[Opening MATERIALS PROVIDED section]

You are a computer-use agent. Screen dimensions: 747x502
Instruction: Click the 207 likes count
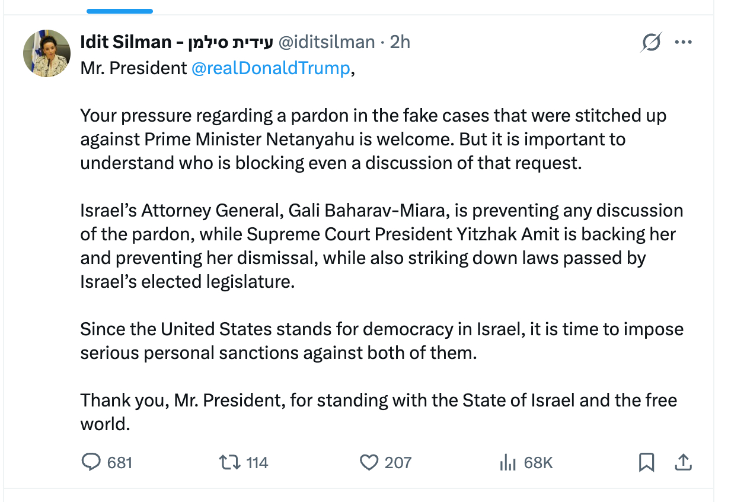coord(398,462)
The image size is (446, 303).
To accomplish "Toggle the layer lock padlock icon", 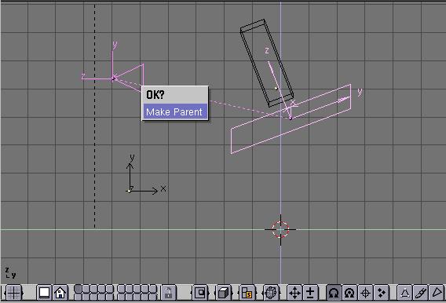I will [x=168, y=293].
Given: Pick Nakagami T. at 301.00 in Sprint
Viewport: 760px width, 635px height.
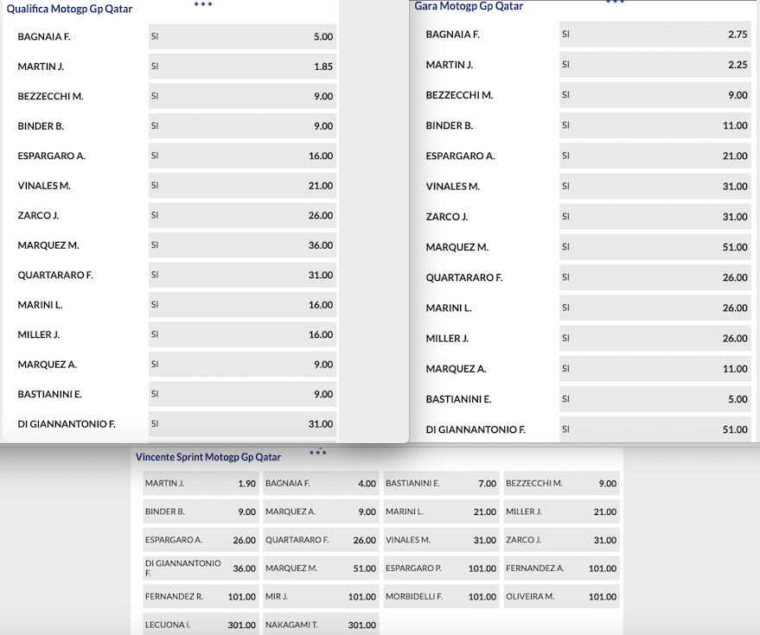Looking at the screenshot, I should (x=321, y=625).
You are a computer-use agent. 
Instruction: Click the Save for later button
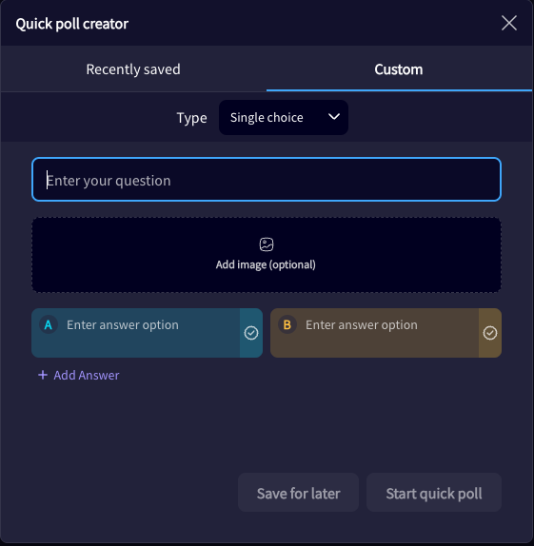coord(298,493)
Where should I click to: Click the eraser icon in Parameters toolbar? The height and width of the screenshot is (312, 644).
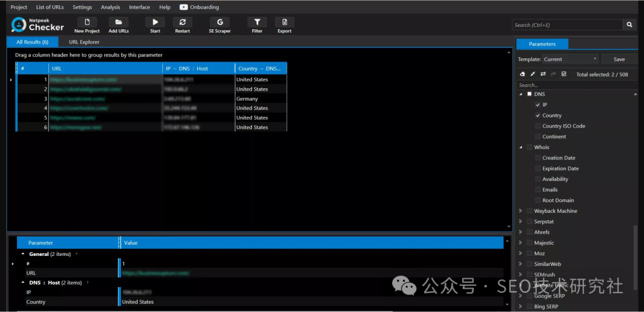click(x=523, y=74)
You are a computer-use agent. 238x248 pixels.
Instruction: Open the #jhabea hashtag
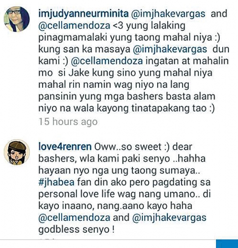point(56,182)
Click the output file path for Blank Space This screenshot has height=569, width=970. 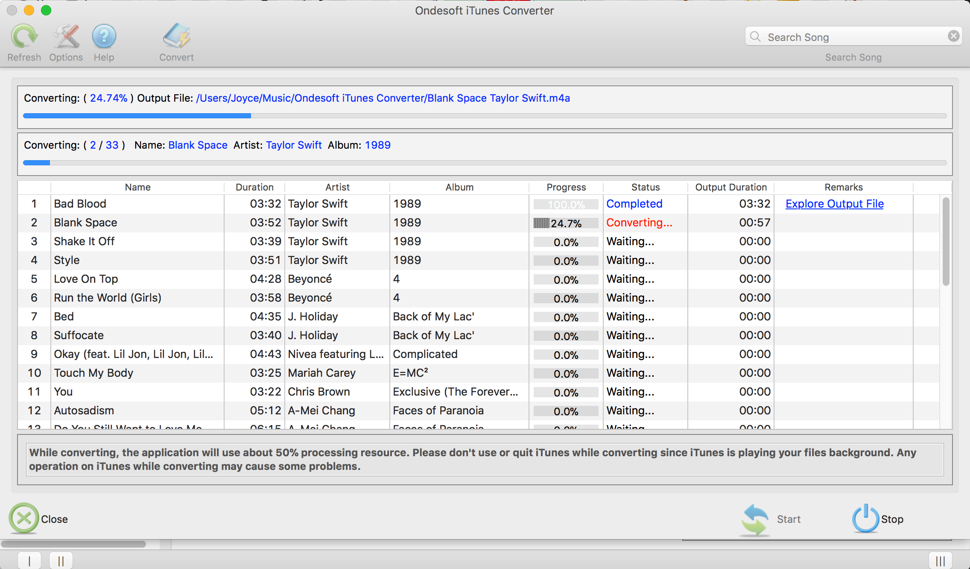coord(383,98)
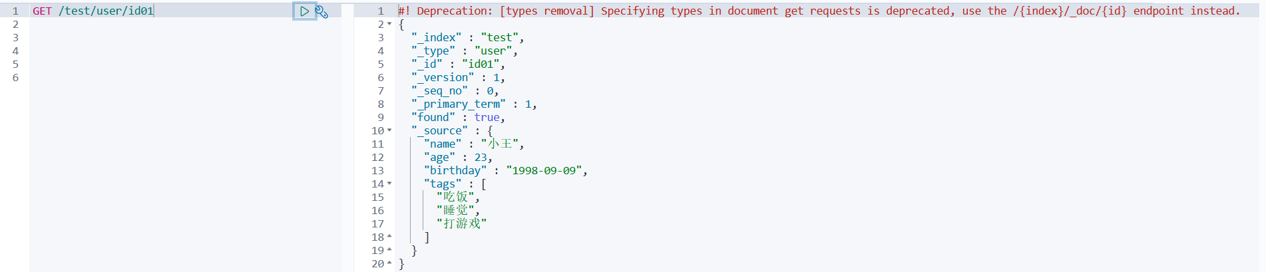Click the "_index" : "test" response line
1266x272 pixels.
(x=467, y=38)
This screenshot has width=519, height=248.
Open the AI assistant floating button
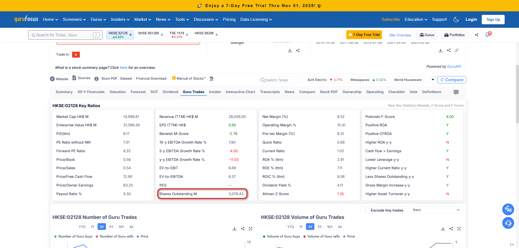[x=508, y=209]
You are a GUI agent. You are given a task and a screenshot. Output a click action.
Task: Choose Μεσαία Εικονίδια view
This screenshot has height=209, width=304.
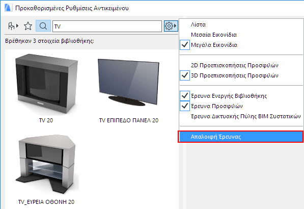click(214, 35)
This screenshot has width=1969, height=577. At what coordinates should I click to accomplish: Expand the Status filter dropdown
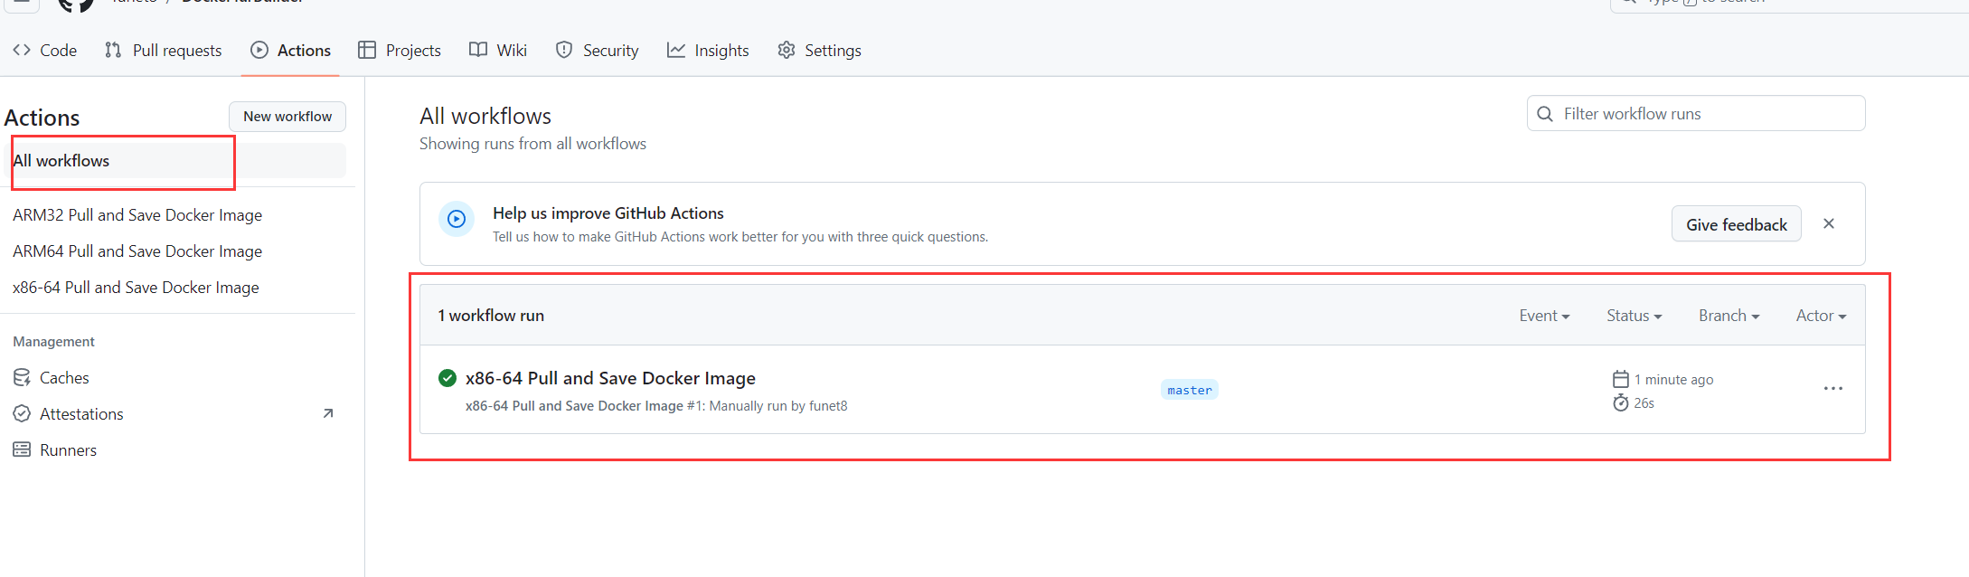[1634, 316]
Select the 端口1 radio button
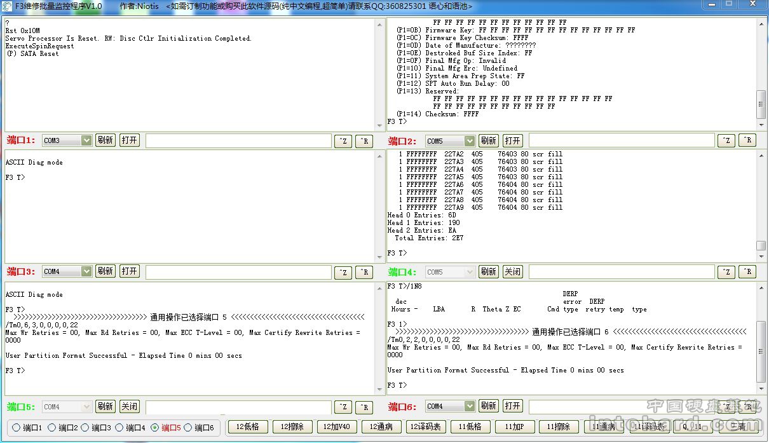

[Closing MATERIALS PROVIDED section]

DESCRIPTION OF THE TASK: From the line that includes "Open the AI assistant floating button" on down to the last line of the entries above, set down each line exactly, leaving out the pictures.

PROBLEM SOLUTION:
Open the AI assistant floating button
[x=508, y=209]
You are a GUI agent. You are given a task and a screenshot. Output a click action.
Task: Choose Μεσαία Εικονίδια view
This screenshot has height=209, width=304.
click(214, 35)
This screenshot has width=1969, height=577. At what coordinates should I click to accomplish: Expand the Status filter dropdown
[1634, 316]
Select the 端口1 radio button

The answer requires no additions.